Wird erstmals „ein wirklichkeitstreues Bild“ der Eingliederungsschwierigkeiten geliefert? Nein. Gegen die Aussage sprechen Abertausende von Publikationen der bereits in der zweiten Hälfte der 1940er-Jahre einsetzenden fächerübergreifenden Forschung. Diese erfuhr seit dem Beginn der 1980er-Jahre aus alltagsgeschichtlicher Perspektive sowie stark regional, lokal und biographisch geprägt einen neuen, bis in die Gegenwart anhaltenden Schub. Das Ergebnis sind ebenso detailreiche wie überzeugende Bilder der unterschiedlichen Facetten des Eingliederungsprozesses (Politik, Verwaltung, Wirtschaft, Religion, Familie, Alltag).
Trifft dann zumindest die angedeutete Inhaltsangabe zu?
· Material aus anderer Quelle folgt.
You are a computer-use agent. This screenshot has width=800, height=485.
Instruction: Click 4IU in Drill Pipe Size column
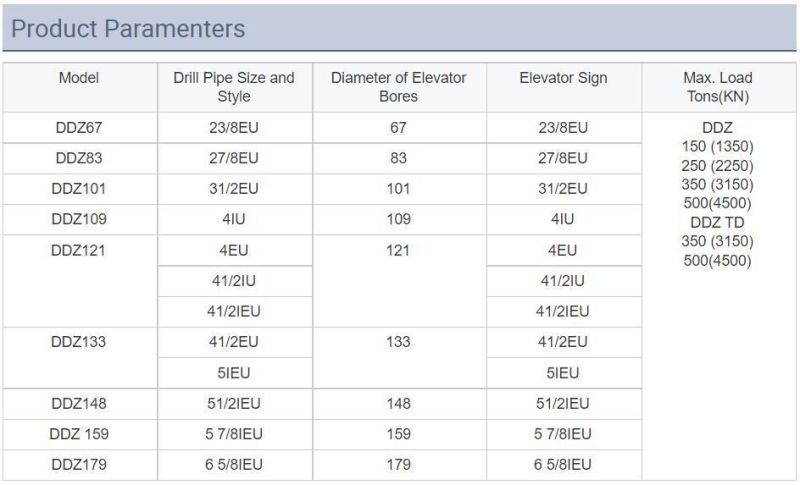point(234,219)
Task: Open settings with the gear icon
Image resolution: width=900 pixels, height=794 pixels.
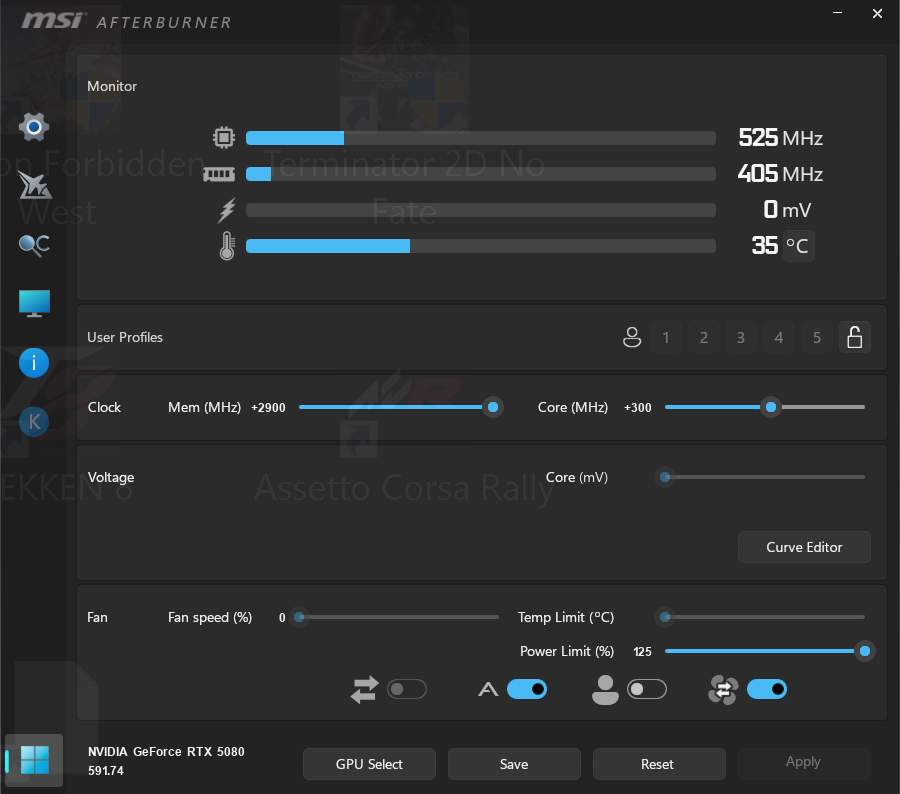Action: pos(34,127)
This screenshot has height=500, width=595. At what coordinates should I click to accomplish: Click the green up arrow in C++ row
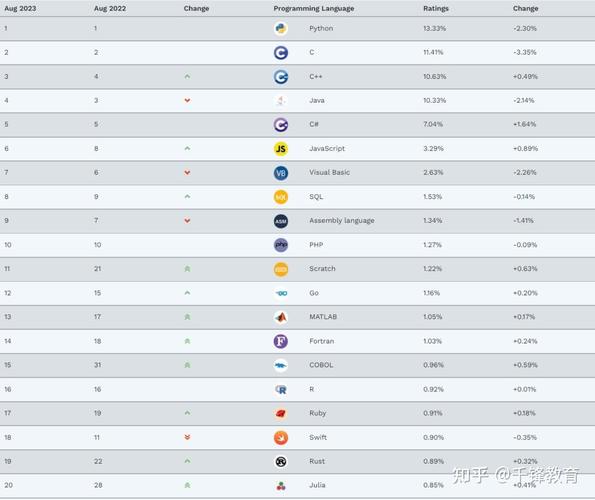(187, 77)
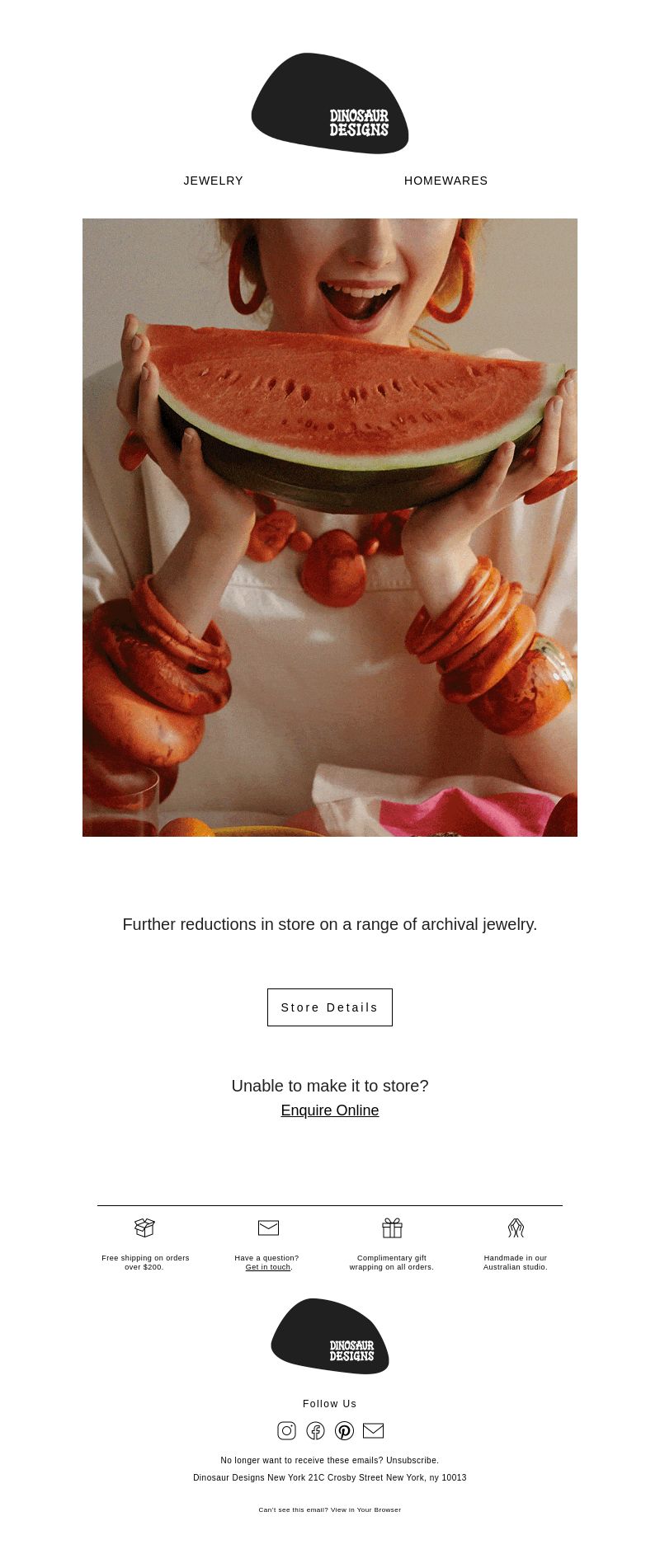Click the handmade hands icon
Image resolution: width=660 pixels, height=1568 pixels.
516,1228

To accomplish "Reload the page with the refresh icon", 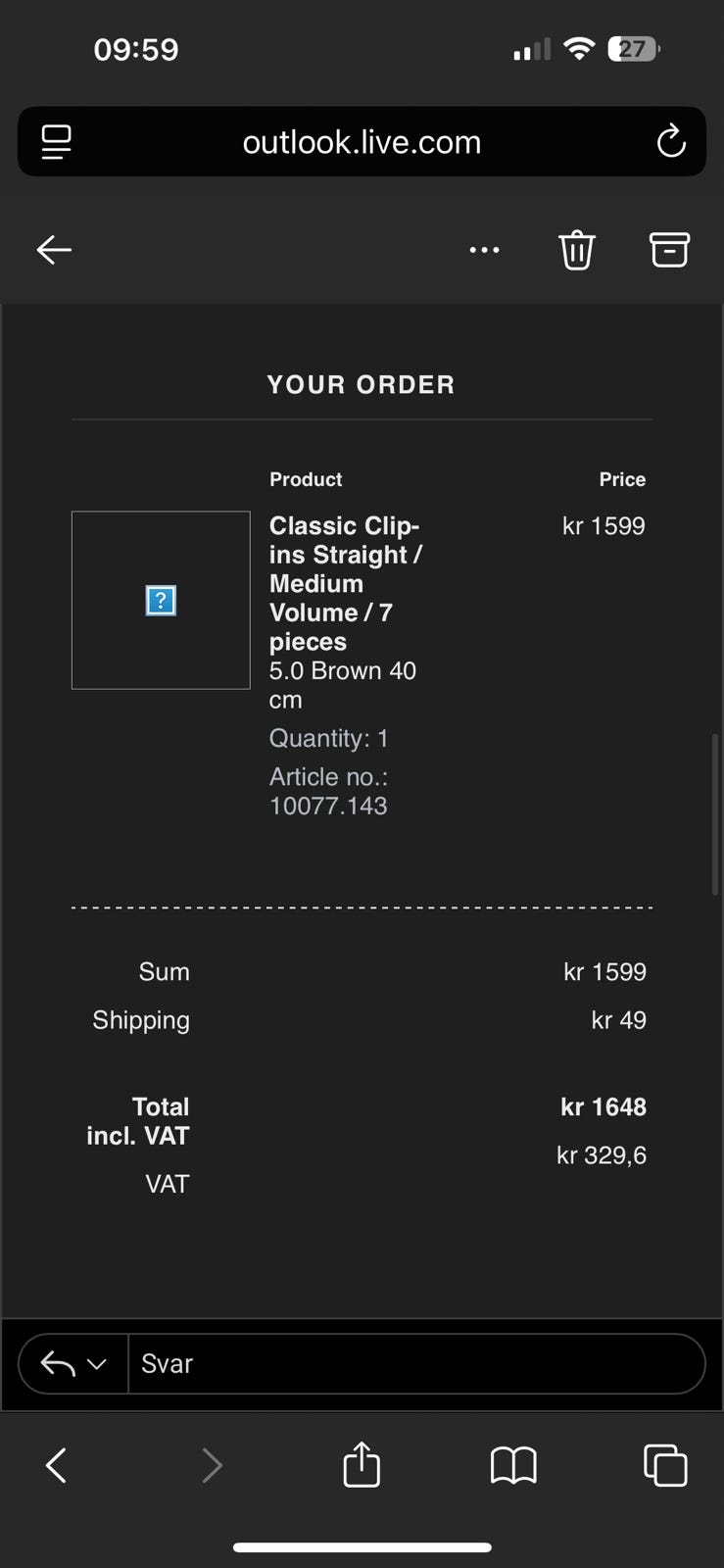I will [x=671, y=142].
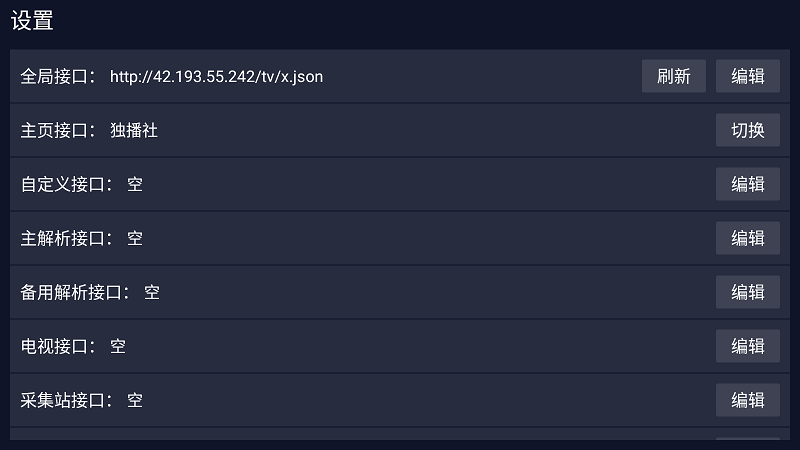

Leider auch nicht. Anders als die Verlagswerbung glauben machen will, ist Kosserts Blick nicht nur auf die Bundesrepublik und auch keineswegs nur auf die Zeit des „Wirtschaftswunders“ gerichtet. Zwar steht die Bundesrepublik im Mittelpunkt, doch spannt das Buch einen großen geographischen und zeitlichen Bogen, der mit Schlaglichtern auf die deutsche Geschichte im Osten Europas beginnt, dann die Flucht, Ausweisung und Umsiedlung der deutschen Bevölkerung aus den Ostgebieten des Reiches und einer Reihe von Staaten Ostmitteleuropas am Ende des Zweiten Weltkriegs skizziert sowie Facetten des Integrationsprozesses in den beiden deutschen Staaten schildert, um schließlich dem Stellenwert dieses Kapitels deutscher Geschichte im kulturellen Gedächtnis der Deutschen nachzugehen.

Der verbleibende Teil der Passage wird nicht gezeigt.